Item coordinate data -

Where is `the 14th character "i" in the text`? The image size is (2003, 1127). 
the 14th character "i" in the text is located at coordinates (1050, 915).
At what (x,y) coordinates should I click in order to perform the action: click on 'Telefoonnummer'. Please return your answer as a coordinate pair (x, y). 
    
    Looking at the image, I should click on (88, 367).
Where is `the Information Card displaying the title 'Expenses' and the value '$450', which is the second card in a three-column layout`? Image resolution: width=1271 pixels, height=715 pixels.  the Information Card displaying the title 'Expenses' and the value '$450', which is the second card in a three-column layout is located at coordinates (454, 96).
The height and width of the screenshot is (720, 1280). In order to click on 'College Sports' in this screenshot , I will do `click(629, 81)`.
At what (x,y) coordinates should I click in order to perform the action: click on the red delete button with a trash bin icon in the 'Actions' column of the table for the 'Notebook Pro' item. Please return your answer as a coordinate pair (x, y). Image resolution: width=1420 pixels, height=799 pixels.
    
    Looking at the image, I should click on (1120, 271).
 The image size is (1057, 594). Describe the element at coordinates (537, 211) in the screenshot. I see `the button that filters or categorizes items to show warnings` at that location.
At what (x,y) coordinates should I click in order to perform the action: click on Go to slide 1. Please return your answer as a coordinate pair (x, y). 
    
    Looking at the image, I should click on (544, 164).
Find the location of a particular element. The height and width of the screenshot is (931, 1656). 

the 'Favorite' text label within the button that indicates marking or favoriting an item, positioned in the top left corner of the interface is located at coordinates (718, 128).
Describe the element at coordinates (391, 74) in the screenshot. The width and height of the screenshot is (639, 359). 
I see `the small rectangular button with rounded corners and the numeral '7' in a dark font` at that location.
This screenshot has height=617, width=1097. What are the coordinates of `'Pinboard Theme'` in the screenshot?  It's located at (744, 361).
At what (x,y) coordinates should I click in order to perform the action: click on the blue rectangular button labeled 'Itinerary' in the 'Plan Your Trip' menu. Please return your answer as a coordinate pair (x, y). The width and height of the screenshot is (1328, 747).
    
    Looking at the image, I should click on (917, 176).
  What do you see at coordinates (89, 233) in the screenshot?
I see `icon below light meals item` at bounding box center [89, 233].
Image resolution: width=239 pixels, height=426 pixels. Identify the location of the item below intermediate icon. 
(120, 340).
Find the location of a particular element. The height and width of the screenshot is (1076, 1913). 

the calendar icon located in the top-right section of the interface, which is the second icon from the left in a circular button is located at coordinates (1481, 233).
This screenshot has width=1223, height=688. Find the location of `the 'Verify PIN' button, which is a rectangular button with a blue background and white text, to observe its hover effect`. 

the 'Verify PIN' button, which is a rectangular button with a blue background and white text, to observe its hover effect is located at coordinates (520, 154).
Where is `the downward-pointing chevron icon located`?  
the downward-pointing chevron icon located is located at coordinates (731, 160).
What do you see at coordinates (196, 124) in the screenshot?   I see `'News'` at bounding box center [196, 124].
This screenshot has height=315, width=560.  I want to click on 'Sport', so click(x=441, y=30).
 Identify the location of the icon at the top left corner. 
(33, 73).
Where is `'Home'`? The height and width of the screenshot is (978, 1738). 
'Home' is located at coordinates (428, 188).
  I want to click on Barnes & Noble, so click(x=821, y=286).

Given request - Format every line of the entries above as a JSON list of strings, one string per line, and leave out the blank lines.

Full response -
[
  "Where is `the 14th character \"i\" in the text`? The image size is (2003, 1127). ",
  "the 14th character \"i\" in the text is located at coordinates (1050, 915).",
  "At what (x,y) coordinates should I click in order to perform the action: click on 'Telefoonnummer'. Please return your answer as a coordinate pair (x, y). ",
  "    Looking at the image, I should click on (88, 367).",
  "Where is `the Information Card displaying the title 'Expenses' and the value '$450', which is the second card in a three-column layout`? Image resolution: width=1271 pixels, height=715 pixels.  the Information Card displaying the title 'Expenses' and the value '$450', which is the second card in a three-column layout is located at coordinates (454, 96).",
  "The height and width of the screenshot is (720, 1280). In order to click on 'College Sports' in this screenshot , I will do `click(629, 81)`.",
  "At what (x,y) coordinates should I click in order to perform the action: click on the red delete button with a trash bin icon in the 'Actions' column of the table for the 'Notebook Pro' item. Please return your answer as a coordinate pair (x, y). Image resolution: width=1420 pixels, height=799 pixels.",
  "    Looking at the image, I should click on (1120, 271).",
  " The image size is (1057, 594). Describe the element at coordinates (537, 211) in the screenshot. I see `the button that filters or categorizes items to show warnings` at that location.",
  "At what (x,y) coordinates should I click in order to perform the action: click on Go to slide 1. Please return your answer as a coordinate pair (x, y). ",
  "    Looking at the image, I should click on (544, 164).",
  "Find the location of a particular element. The height and width of the screenshot is (931, 1656). ",
  "the 'Favorite' text label within the button that indicates marking or favoriting an item, positioned in the top left corner of the interface is located at coordinates (718, 128).",
  "Describe the element at coordinates (391, 74) in the screenshot. The width and height of the screenshot is (639, 359). ",
  "I see `the small rectangular button with rounded corners and the numeral '7' in a dark font` at that location.",
  "This screenshot has height=617, width=1097. What are the coordinates of `'Pinboard Theme'` in the screenshot?  It's located at (744, 361).",
  "At what (x,y) coordinates should I click in order to perform the action: click on the blue rectangular button labeled 'Itinerary' in the 'Plan Your Trip' menu. Please return your answer as a coordinate pair (x, y). The width and height of the screenshot is (1328, 747).",
  "    Looking at the image, I should click on (917, 176).",
  "  What do you see at coordinates (89, 233) in the screenshot?",
  "I see `icon below light meals item` at bounding box center [89, 233].",
  "Image resolution: width=239 pixels, height=426 pixels. Identify the location of the item below intermediate icon. ",
  "(120, 340).",
  "Find the location of a particular element. The height and width of the screenshot is (1076, 1913). ",
  "the calendar icon located in the top-right section of the interface, which is the second icon from the left in a circular button is located at coordinates (1481, 233).",
  "This screenshot has width=1223, height=688. Find the location of `the 'Verify PIN' button, which is a rectangular button with a blue background and white text, to observe its hover effect`. ",
  "the 'Verify PIN' button, which is a rectangular button with a blue background and white text, to observe its hover effect is located at coordinates (520, 154).",
  "Where is `the downward-pointing chevron icon located`?  ",
  "the downward-pointing chevron icon located is located at coordinates (731, 160).",
  "What do you see at coordinates (196, 124) in the screenshot?   I see `'News'` at bounding box center [196, 124].",
  "This screenshot has height=315, width=560.  I want to click on 'Sport', so click(x=441, y=30).",
  " Identify the location of the icon at the top left corner. ",
  "(33, 73).",
  "Where is `'Home'`? The height and width of the screenshot is (978, 1738). ",
  "'Home' is located at coordinates (428, 188).",
  "  I want to click on Barnes & Noble, so click(x=821, y=286)."
]